# Attack of the killer squash



## doriettefarm (Jul 18, 2015)

Since Obsidian is posting pics of quarter-sized blueberries, I thought I would share a pic of our mutant squash.  Try not to laugh too hard folks


----------



## Obsidian (Jul 18, 2015)

Ha, testicular squash:clap:


----------



## Susie (Jul 18, 2015)

I was thinking..."surely someone other than me sees that..."


----------



## snappyllama (Jul 18, 2015)

Teehee


----------



## doriettefarm (Jul 18, 2015)

Ding, ding, ding . . . we're all thinking along the same lines (squash balls heehee).  Nobody even comments on the round zucchini the size of a small pumpkin!


----------



## snappyllama (Jul 18, 2015)

Wait, those are zucchini?
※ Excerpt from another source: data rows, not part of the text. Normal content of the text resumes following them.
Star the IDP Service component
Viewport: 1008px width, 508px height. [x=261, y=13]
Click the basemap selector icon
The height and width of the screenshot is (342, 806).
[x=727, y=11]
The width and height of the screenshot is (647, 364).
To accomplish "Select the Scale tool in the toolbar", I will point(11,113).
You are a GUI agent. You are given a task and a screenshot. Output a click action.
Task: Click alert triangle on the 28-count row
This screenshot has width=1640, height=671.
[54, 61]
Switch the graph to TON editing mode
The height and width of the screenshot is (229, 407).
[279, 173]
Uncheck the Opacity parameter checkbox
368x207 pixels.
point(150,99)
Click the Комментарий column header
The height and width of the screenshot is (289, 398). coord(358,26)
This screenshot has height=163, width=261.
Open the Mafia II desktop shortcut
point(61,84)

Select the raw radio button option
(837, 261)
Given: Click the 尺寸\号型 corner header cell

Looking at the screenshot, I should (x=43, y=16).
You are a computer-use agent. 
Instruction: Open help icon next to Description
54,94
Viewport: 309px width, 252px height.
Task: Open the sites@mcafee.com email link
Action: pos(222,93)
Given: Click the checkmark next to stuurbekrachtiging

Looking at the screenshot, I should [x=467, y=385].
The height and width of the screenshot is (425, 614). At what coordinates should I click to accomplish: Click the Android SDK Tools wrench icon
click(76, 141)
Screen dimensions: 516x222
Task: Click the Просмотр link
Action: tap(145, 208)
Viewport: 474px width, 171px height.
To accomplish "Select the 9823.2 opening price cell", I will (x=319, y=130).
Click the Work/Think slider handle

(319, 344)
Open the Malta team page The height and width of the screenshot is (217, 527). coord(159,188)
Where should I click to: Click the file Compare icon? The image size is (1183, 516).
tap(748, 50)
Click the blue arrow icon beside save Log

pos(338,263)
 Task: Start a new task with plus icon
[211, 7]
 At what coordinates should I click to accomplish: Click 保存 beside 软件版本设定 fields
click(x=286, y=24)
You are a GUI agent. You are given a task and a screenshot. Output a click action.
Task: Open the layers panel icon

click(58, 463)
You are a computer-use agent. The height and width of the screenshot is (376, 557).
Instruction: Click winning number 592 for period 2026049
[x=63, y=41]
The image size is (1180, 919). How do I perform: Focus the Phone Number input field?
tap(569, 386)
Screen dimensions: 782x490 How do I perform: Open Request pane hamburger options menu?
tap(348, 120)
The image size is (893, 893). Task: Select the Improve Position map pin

You've got Willy Wonkas garden!


----------



## galaxyMLP (Jul 18, 2015)

Hehe, testi-squash. And those zucchini certainly are strange!


----------



## Obsidian (Jul 18, 2015)

I had no idea those round one are zucchini, how bizarre.


----------



## Susie (Jul 18, 2015)

I think there was some cross pollination going on somewhere, LOL.


----------



## Retropixie (Jul 18, 2015)

You could be like the cool kids and hang it from your truck hitch....LOL


----------



## jules92207 (Jul 19, 2015)

Ha ha ha! Love the testi squash!


----------



## KristaY (Jul 19, 2015)

Obsidian said:


> Ha, testicular squash:clap:


 
OMG! That was the first thing that popped into my head! I never would have guessed the other 2 were zucchini. They look like green pumpkins. I think your veggies are having drunken frat parties when you aren't looking, Doriette. Thanks for the serious chuckle!


----------



## The Efficacious Gentleman (Jul 19, 2015)

That thing is nuts!


----------



## jules92207 (Jul 19, 2015)

Lol - Eff you always have the perfect line.


----------



## doriettefarm (Jul 19, 2015)

Retropixie said:


> You could be like the cool kids and hang it from your truck hitch....LOL



Haha, that's what my hubby wants to do with it . . . he's been watching too much Squidbillies!


----------



## doriettefarm (Jul 20, 2015)

Pretty sure this is where we got the round zucchini seeds (http://www.seedsavers.org/onlinestore/squash/Squash-Ronde-de-Nice.html).  It sounds like you can also grow them in the fall like a pumpkin.


----------



## Jstar (Jul 20, 2015)

Retropixie said:


> You could be like the cool kids and hang it from your truck hitch....LOL



Haha! I was going to suggest the exact same thing


----------